The Italian automotive industry in 2025 looked less like a manufacturing powerhouse and more like a slow-motion car crash. Total national production of cars and commercial vehicles bottomed out at 379,706 units. A staggering 20% drop from a 2024 that was already nothing to brag about.

Cassino is the undisputed heavyweight champion of planned industrial decay. Last year, the Piedimonte San Germano site spent 105 days with the gates locked. That’s more than three months of silence, broken only by the sound of 600 workers signing solidarity contracts while their livelihoods evaporated in the cold Lazio air.
The numbers are beyond pathetic, they are an insult to Italian engineering. Just 19,000 vehicles rolled off the lines in 2025, the lowest level since the plant opened its doors in 1972. To give you some perspective on this disaster: back in 2017, this place was pumping out 135,000 units.
The Alfa Romeo Giulia and Stelvio, once the great hopes of the “Italian relaunch”, managed a combined 14,400 units. Then we have the Maserati Grecale, which couldn’t even crack the 5,000-unit mark. As for the electric version? It’s a ghost.

The real tragedy isn’t just the empty parking lots; it’s the total absence of a future. The next generations of the Stelvio and Giulia, originally promised for 2025, have been kicked down the road by three years. Three years, in the automotive world, that’s an eternity.

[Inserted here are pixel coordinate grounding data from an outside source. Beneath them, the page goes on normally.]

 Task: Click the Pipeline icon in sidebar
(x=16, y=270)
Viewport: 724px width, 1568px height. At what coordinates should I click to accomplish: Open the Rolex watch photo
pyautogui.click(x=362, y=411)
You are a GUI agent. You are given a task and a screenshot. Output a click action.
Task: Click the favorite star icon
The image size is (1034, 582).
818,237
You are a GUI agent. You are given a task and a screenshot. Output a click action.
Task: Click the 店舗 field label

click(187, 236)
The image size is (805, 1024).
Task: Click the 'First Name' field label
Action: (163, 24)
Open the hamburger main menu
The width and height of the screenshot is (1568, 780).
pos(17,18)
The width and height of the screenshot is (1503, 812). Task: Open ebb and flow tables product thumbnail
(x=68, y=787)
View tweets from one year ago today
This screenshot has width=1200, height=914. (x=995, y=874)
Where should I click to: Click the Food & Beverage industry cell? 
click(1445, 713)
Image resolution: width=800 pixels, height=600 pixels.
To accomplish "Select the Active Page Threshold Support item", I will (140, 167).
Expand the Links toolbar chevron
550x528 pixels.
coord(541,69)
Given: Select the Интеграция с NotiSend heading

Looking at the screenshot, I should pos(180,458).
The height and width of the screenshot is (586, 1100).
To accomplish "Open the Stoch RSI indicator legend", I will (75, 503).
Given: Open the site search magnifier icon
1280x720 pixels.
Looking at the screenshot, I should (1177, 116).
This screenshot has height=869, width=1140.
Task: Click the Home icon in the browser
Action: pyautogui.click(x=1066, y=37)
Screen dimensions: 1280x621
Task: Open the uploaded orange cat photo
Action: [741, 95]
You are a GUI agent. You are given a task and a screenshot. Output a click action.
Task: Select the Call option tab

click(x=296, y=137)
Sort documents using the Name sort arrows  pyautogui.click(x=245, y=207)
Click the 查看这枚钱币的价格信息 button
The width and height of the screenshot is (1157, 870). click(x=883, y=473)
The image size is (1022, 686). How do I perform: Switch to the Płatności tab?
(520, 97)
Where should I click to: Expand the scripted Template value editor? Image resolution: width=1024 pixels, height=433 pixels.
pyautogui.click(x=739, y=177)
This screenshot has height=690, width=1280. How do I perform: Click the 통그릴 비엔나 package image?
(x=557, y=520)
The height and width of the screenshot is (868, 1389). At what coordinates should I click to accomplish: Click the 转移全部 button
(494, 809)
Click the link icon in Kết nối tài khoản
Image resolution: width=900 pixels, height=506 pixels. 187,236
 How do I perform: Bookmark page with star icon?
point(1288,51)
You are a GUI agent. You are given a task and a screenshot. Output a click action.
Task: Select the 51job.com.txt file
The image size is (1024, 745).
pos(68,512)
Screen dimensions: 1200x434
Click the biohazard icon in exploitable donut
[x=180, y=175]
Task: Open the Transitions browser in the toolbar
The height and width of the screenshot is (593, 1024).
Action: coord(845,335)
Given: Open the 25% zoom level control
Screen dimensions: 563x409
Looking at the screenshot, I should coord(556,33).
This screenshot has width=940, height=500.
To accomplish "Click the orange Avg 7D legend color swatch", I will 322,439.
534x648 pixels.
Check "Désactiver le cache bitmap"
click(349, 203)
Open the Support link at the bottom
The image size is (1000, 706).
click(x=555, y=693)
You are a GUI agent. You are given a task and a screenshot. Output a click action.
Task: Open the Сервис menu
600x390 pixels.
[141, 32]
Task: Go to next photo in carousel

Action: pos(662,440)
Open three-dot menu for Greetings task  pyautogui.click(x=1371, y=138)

Meanwhile, Cassino assembly lines move with the agonizing speed of a tectonic plate, and the local supply chain is clinging to expiring contracts like a drowning man to a lead weight. Since February 18th, there hasn’t been a single soul on the production floor. It’s as if the Christmas break became a permanent lifestyle choice. All eyes are now glued to May 21st, the 2026 Investor Day, where CEO Antonio Filosa is expected to reveal a plan.